── Page extract ──

Did-You-Lie Deception Probe for Qwen/Qwen3.5-122B-A10B-FP8

A probe trained to detect deceptive behaviour in Qwen/Qwen3.5-122B-A10B-FP8 using residual stream activations on a "did you lie?" follow-up question. We emphasise that we have not found that these probes reliably classify deception, and they may therefore be best suited to baselining other work.

Quick Start

from deception import get_probe_hf  # Will work when open sourced

probe = get_probe_hf("ai-safety-institute/dyl-qwen-qwen3.5-122b-a10b-fp8")

The default checkpoint is the best performer from the hyperparameter sweep (l_28_lm_100_ar_lr.pt). To pick a specific checkpoint, pass filename=:

probe = get_probe_hf("ai-safety-institute/dyl-qwen-qwen3.5-122b-a10b-fp8", filename="l_40_ar_mlp_wd_0_001_lr_0_0001_ep_100.pt")

───
── Data supplied ──

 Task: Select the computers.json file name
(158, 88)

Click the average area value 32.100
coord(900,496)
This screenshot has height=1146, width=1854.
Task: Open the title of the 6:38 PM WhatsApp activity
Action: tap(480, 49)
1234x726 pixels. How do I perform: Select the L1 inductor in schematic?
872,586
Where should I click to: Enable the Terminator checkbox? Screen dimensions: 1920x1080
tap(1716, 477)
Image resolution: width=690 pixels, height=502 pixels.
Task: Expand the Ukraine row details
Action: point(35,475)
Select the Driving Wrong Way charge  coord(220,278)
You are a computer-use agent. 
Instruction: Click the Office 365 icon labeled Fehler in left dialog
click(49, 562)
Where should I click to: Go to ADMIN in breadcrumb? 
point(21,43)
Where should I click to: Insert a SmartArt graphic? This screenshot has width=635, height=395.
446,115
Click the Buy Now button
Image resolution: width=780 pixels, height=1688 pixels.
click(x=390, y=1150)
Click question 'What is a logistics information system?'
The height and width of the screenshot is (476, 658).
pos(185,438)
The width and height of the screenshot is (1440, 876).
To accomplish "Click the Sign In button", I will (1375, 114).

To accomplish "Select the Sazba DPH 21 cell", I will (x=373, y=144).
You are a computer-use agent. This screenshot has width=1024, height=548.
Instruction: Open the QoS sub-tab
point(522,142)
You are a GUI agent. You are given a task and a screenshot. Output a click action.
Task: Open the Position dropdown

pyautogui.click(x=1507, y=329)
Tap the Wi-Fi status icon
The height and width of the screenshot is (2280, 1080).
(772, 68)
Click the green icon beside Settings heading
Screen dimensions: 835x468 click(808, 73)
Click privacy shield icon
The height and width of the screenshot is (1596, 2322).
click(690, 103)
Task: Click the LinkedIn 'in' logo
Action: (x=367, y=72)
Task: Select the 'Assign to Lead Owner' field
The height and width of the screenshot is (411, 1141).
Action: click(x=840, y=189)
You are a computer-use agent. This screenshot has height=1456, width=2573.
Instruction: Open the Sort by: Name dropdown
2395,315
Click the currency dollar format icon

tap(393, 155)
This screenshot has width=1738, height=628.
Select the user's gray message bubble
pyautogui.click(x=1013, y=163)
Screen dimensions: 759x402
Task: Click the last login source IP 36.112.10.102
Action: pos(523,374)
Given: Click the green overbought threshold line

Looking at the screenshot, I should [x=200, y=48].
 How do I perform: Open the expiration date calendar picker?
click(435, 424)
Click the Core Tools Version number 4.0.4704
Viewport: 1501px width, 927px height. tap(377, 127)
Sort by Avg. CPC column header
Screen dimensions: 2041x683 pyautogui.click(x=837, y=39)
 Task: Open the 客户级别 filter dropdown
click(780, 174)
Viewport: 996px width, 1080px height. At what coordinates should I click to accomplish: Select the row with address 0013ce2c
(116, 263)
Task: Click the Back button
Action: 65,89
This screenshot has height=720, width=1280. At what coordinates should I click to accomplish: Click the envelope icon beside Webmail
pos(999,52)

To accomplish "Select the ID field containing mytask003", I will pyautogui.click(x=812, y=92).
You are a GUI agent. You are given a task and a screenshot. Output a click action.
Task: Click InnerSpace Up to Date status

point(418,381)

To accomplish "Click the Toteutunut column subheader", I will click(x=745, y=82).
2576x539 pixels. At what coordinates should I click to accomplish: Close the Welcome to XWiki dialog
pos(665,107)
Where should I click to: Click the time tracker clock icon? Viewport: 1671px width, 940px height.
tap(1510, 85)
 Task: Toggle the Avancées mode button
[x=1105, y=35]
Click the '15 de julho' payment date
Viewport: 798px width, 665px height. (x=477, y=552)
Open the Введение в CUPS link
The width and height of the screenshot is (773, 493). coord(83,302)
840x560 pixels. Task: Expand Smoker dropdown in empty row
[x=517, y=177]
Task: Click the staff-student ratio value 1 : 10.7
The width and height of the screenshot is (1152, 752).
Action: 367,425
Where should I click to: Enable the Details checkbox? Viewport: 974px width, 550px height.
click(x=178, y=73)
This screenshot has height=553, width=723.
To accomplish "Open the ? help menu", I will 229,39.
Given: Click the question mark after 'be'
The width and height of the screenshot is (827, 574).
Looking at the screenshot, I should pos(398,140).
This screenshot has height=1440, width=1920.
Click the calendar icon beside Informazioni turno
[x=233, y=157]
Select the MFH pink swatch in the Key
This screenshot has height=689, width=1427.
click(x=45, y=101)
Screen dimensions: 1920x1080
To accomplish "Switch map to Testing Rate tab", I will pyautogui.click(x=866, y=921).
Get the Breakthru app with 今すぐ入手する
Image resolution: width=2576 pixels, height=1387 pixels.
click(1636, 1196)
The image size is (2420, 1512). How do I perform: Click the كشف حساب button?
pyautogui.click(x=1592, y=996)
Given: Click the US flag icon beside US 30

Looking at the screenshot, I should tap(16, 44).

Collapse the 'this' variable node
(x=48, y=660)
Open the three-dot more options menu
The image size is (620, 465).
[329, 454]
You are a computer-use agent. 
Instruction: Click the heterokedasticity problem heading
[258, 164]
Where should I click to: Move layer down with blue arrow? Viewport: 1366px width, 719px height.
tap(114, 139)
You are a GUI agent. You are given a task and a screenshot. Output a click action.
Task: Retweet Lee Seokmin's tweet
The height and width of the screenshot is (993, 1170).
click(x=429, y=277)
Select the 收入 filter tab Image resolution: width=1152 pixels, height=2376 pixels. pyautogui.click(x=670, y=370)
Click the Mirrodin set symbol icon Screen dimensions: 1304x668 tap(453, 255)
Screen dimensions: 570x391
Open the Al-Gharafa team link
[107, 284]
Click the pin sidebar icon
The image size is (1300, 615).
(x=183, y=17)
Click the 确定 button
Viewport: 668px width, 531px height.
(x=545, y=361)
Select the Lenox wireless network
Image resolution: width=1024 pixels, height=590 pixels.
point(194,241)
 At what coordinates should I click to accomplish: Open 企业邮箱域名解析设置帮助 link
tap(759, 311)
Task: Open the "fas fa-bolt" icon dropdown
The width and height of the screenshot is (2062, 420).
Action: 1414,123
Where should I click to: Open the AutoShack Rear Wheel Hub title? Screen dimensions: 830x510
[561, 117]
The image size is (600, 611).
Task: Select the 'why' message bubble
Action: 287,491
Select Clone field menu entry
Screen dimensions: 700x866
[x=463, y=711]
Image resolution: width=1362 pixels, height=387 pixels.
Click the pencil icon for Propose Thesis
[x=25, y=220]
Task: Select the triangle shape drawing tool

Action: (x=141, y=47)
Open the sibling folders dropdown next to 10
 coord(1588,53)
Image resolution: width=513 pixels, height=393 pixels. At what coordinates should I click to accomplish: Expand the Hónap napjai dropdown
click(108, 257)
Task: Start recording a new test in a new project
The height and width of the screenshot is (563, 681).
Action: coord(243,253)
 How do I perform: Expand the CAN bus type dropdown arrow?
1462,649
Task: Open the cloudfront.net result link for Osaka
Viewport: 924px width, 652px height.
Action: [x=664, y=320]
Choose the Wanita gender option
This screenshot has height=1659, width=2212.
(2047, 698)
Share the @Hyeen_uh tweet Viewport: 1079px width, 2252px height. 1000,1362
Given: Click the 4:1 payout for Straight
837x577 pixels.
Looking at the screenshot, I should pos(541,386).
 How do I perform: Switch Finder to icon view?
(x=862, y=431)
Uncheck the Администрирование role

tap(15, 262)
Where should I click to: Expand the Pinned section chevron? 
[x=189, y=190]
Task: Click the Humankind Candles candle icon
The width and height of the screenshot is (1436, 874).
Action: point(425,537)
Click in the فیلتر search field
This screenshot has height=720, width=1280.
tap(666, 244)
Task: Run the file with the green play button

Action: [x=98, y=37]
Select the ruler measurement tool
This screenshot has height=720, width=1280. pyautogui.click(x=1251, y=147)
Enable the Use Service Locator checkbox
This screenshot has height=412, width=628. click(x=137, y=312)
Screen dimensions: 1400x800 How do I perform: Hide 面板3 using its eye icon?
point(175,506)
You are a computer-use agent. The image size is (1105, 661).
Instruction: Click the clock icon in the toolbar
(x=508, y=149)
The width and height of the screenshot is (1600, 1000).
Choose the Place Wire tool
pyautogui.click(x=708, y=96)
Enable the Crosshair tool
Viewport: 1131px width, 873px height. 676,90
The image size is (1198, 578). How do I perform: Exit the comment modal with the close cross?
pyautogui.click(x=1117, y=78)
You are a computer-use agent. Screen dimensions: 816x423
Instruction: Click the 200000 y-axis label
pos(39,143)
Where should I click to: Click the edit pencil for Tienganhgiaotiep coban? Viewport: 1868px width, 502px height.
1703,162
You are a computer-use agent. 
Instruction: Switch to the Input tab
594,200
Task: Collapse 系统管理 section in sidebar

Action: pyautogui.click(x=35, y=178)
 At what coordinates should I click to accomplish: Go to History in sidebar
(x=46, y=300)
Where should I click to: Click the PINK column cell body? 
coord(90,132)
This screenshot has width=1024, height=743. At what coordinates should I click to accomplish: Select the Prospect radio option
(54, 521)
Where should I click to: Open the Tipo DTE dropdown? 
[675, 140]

───

#### Tasks to carry out:
**a)** Say whether each statement agrees with the deception probe page: (i) the probe works from residual stream activations on a "did you lie?" follow-up question; (ii) the authors have found that these probes reliably classify deception; (iii) the default checkpoint is l_40_ar_mlp_wd_0_001_lr_0_0001_ep_100.pt. Answer yes or no for each, and quote the deciding words from the page.
**b)** Update the deception probe page from "A probe trained" to "baselining other work.", replacing "baselining" with "benchmarking".
**c)** List every distinct string that appears inside double quotation marks on the deception probe page.
The entries aren't needed for any of this.

#### Solutions to each task:
**a)**
(i) Yes: "using residual stream activations on a "did you lie?" follow-up question"
(ii) No: "We emphasise that we have not found that these probes reliably classify deception"
(iii) No: "The default checkpoint is the best performer from the hyperparameter sweep (l_28_lm_100_ar_lr.pt)"

**b)**
A probe trained to detect deceptive behaviour in Qwen/Qwen3.5-122B-A10B-FP8 using residual stream activations on a "did you lie?" follow-up question. We emphasise that we have not found that these probes reliably classify deception, and they may therefore be best suited to benchmarking other work.

**c)**
- did you lie?
- ai-safety-institute/dyl-qwen-qwen3.5-122b-a10b-fp8
- l_40_ar_mlp_wd_0_001_lr_0_0001_ep_100.pt